Broadly in favour, nicely written.
The word “owns” is used throughout, but I’d much prefer “provides”. Unlike the PyPI namespace proposal, there’s no exclusivity here - just because I specify a name in my metadata doesn’t mean nobody else can also specify it. It does mean they probably shouldn’t be installed simultaneously, which I see you’ve captured in the text, but that can still be there without implying exclusive “ownership” of the name.
I think the specification is too strict. “After installing the distribution, the specified names will be importable” is basically sufficient, and every detail you go into about how it might be imported is just another check someone is going to have to write and/or complain about. They’ll probably write it anyway, but I don’t think we gain anything from spelling it out here.
The specification currently prevents setuptools from specifying distutils with this metadata, because they use a different mechanism. Now, personally I don’t like their mechanism, so the last thing I want to see is a PEP saying that it’s a valid approach
But I don’t think it should be excluded, and the easiest way to not exclude them is to simply remove most of the specification from the PEP.
Probably most of what’s currently in specification could be “Guidance” or “Recommendation” or even just examples?
Similarly, “how does this interact with “Dynamic”” is a good discussion point, but I don’t think it warrants more specification than just “Dynamic operates as usual”, followed up by “but if you use it here’s some examples of the mess you could create; we don’t think consumers should have to deal with this and so suggest that they should probably just ignore you”. Framing it as a discussion point lets us explicitly say that we don’t think it’s valuable or helpful for this to be dynamic, which we can’t really say in a spec, but it ultimately means we don’t have to increase the burden of implementing or consuming the metadata by giving it its own set of custom rules.

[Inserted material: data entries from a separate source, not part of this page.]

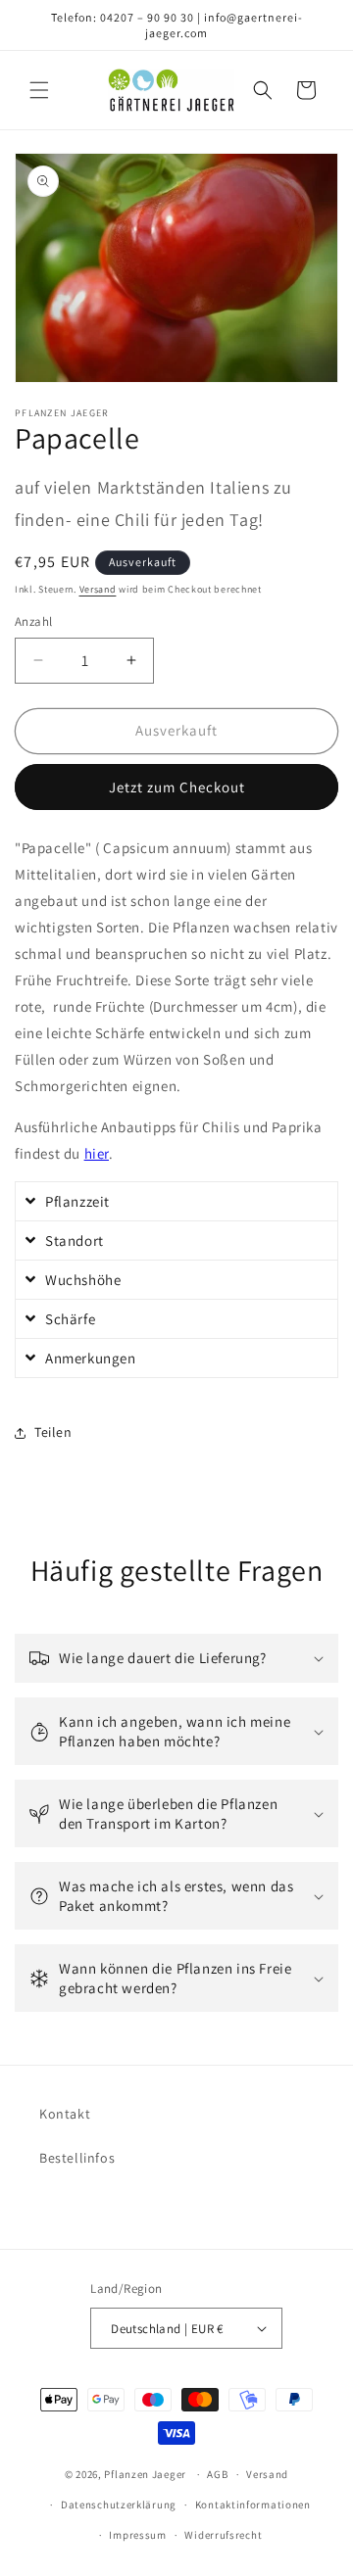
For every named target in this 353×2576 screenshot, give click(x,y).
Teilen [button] (53, 1432)
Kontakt (64, 2114)
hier (96, 1153)
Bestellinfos (77, 2158)
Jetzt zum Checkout (177, 787)
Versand (98, 589)
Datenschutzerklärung (118, 2504)
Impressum (137, 2535)
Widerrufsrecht (223, 2535)
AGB (217, 2474)
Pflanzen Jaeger (145, 2474)
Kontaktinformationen (253, 2504)
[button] (39, 90)
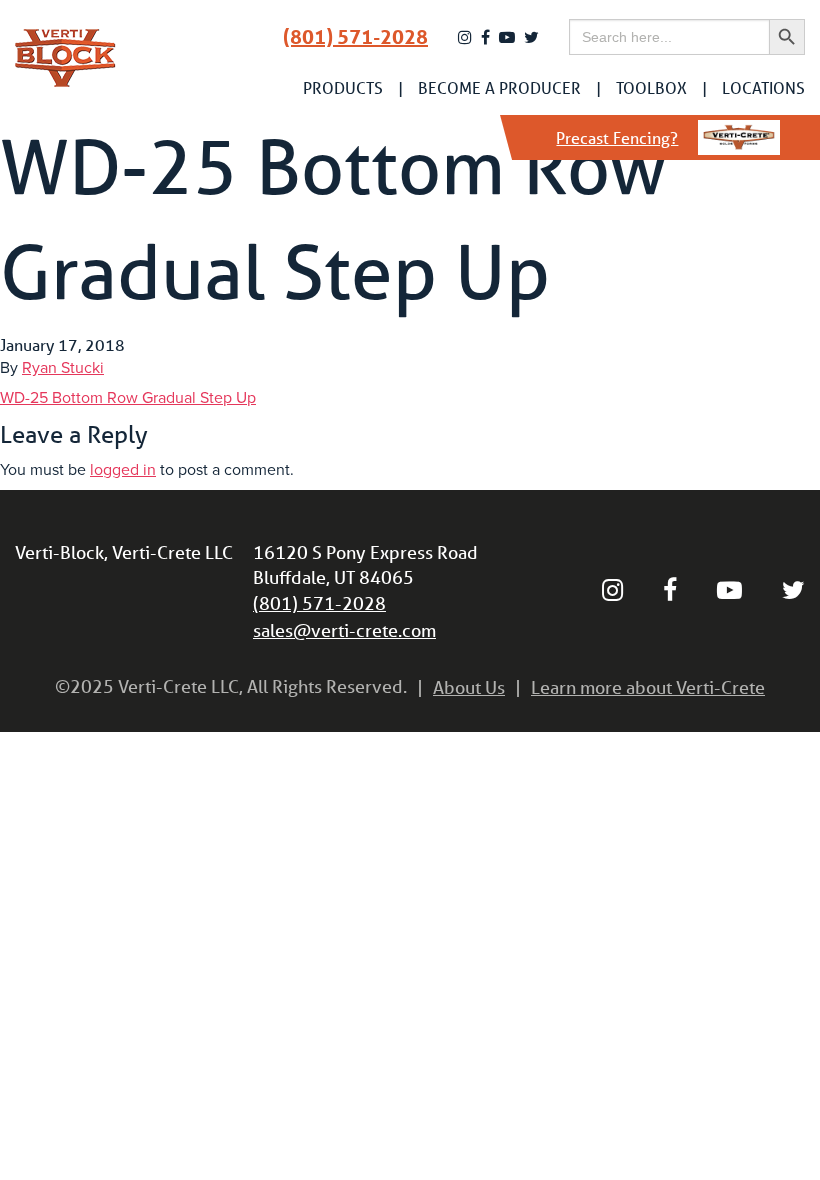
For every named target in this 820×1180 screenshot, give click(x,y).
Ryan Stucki (63, 368)
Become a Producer (499, 88)
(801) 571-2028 (355, 37)
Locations (763, 88)
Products (343, 88)
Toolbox (651, 88)
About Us (469, 687)
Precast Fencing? (617, 137)
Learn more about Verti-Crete (648, 687)
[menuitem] (343, 88)
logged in (123, 470)
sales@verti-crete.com (344, 630)
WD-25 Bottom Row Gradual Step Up (128, 398)
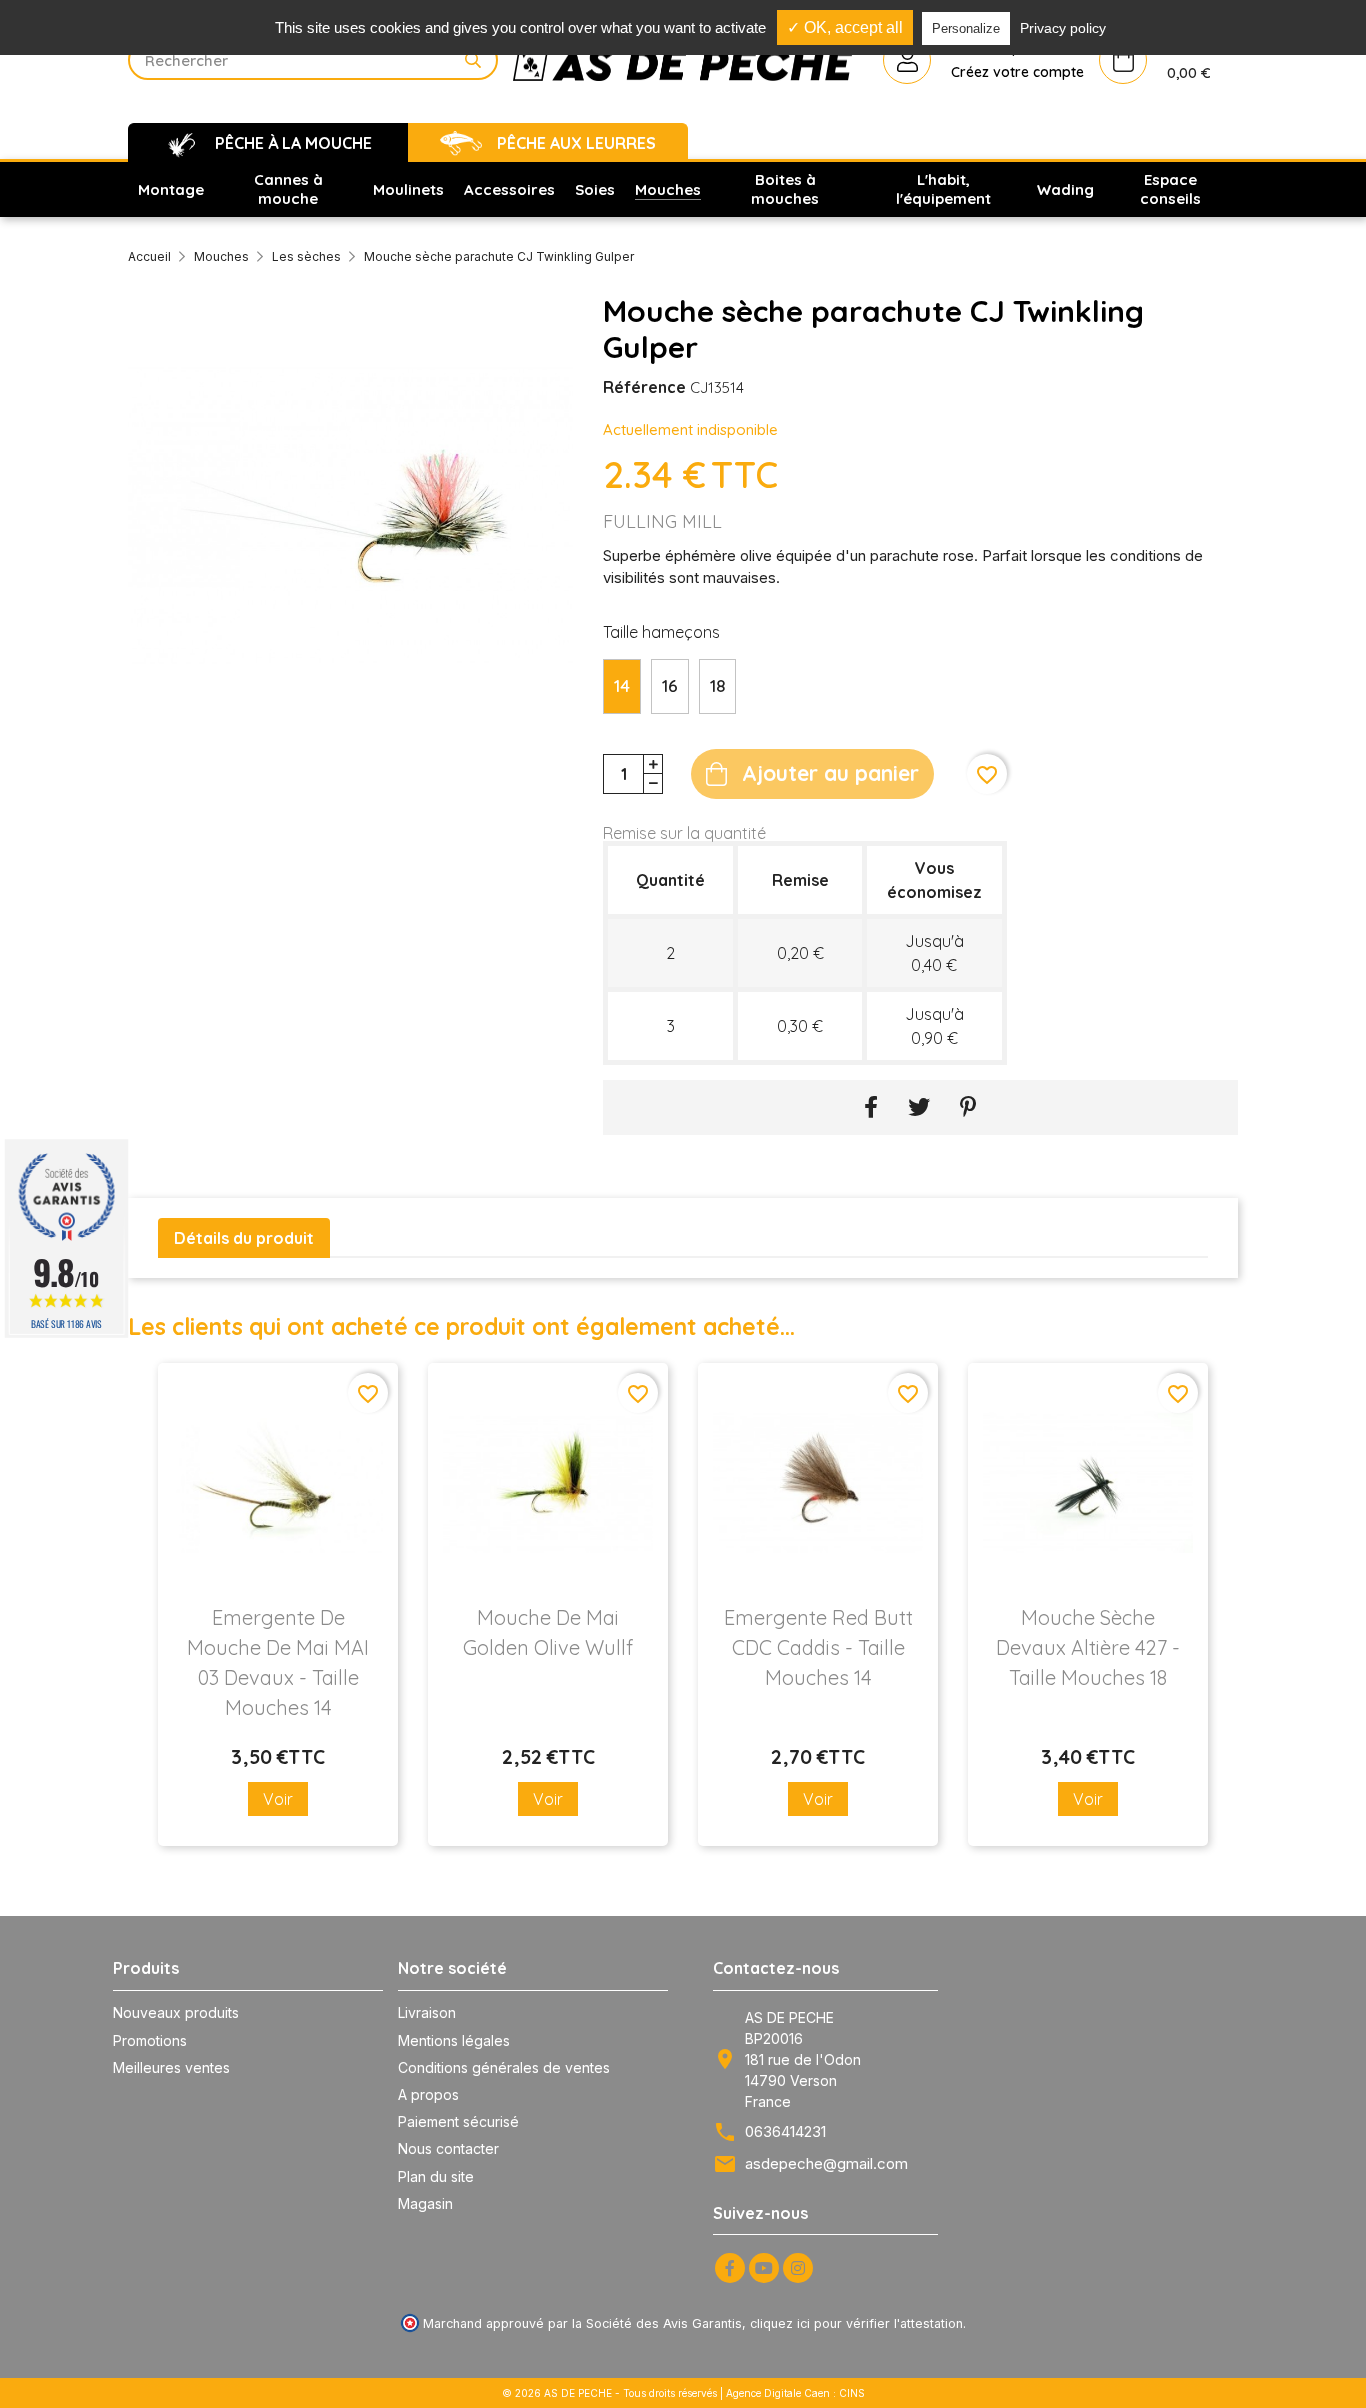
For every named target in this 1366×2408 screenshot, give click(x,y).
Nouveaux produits (176, 2012)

Build back-ends MAY support dynamically calculating the value on the user’s behalf if desired, if the user declares the key to be dynamic.
Does this “dynamic” literally mean “dynamic”, or some other declaration? Because this is the exact kind of over-specification that’s going to get into complications (if the backend calculates it, is it now static? Is the backend allowed to change the value of dynamic when it becomes Core Metadata Dynamic (according to at least one spec: no)? So even if it could be static from sdist->wheel, Core Metadata will always say it’s not?).
This complication isn’t due to this PEP, it’s because the existing ones overspecified behaviours, but the first part (“Build back-ends MAY support …”) is where this one could get into trouble in the future. Best to drop this entire line and let it be covered by “dynamic behaves normally”, so that if we ever figure out how to do inferred metadata without it having to also be dynamic, then it’ll become possible to do this. But as it stands, I don’t think this suggestion is ever going to be simultaneously “legal” and useful.